EXERCISE DIRECTIONS
Go through the entries and copy each one exactly. Leave none out.

Data records
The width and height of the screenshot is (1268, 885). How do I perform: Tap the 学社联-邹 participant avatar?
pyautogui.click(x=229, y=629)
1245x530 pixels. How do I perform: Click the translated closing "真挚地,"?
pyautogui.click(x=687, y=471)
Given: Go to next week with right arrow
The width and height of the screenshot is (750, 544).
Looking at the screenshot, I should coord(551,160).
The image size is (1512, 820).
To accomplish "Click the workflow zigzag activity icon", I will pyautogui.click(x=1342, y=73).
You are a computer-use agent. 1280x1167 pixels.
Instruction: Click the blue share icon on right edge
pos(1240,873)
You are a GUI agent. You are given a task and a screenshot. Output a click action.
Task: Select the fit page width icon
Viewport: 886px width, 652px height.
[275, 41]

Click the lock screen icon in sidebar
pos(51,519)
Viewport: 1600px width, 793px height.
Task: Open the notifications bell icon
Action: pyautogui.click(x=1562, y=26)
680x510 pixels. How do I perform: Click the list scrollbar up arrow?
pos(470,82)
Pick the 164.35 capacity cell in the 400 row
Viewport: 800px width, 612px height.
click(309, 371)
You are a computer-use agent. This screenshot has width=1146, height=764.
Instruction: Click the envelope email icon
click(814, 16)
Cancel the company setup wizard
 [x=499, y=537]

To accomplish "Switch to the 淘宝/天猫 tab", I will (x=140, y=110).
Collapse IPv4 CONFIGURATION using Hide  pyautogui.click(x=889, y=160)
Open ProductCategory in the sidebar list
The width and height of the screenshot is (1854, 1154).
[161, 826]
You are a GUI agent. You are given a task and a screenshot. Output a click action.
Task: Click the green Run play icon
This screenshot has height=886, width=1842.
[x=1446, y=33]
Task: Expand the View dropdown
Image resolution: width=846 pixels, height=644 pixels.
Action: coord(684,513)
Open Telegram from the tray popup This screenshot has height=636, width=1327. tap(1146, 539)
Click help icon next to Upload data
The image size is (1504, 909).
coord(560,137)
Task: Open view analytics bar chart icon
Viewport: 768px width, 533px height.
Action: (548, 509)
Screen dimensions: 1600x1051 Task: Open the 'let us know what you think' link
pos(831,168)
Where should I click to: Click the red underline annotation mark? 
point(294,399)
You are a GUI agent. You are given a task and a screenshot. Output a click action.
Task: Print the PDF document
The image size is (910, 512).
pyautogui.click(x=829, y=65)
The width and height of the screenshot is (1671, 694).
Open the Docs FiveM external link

RESPONSE AREA
The width and height of the screenshot is (1268, 885). How do I perform: Tap the 学社联-邹 participant avatar?
pyautogui.click(x=229, y=629)
1245x530 pixels. How do I perform: Click the translated closing "真挚地,"?
pyautogui.click(x=687, y=471)
Given: Go to next week with right arrow
The width and height of the screenshot is (750, 544).
Looking at the screenshot, I should coord(551,160).
The image size is (1512, 820).
To accomplish "Click the workflow zigzag activity icon", I will pyautogui.click(x=1342, y=73).
You are a computer-use agent. 1280x1167 pixels.
Instruction: Click the blue share icon on right edge
pos(1240,873)
You are a GUI agent. You are given a task and a screenshot. Output a click action.
Task: Select the fit page width icon
Viewport: 886px width, 652px height.
[275, 41]

Click the lock screen icon in sidebar
pos(51,519)
Viewport: 1600px width, 793px height.
Task: Open the notifications bell icon
Action: pyautogui.click(x=1562, y=26)
680x510 pixels. How do I perform: Click the list scrollbar up arrow?
pos(470,82)
Pick the 164.35 capacity cell in the 400 row
Viewport: 800px width, 612px height.
click(309, 371)
You are a computer-use agent. This screenshot has width=1146, height=764.
Instruction: Click the envelope email icon
click(814, 16)
Cancel the company setup wizard
 [x=499, y=537]

To accomplish "Switch to the 淘宝/天猫 tab", I will (x=140, y=110).
Collapse IPv4 CONFIGURATION using Hide  pyautogui.click(x=889, y=160)
Open ProductCategory in the sidebar list
The width and height of the screenshot is (1854, 1154).
[161, 826]
You are a GUI agent. You are given a task and a screenshot. Output a click action.
Task: Click the green Run play icon
This screenshot has height=886, width=1842.
[x=1446, y=33]
Task: Expand the View dropdown
Image resolution: width=846 pixels, height=644 pixels.
Action: coord(684,513)
Open Telegram from the tray popup This screenshot has height=636, width=1327. tap(1146, 539)
Click help icon next to Upload data
The image size is (1504, 909).
coord(560,137)
Task: Open view analytics bar chart icon
Viewport: 768px width, 533px height.
Action: (548, 509)
Screen dimensions: 1600x1051 Task: Open the 'let us know what you think' link
pos(831,168)
Where should I click to: Click the red underline annotation mark? 
point(294,399)
You are a GUI agent. You are given a task and a screenshot. Output a click action.
Task: Print the PDF document
The image size is (910, 512).
pyautogui.click(x=829, y=65)
The width and height of the screenshot is (1671, 694).
Open the Docs FiveM external link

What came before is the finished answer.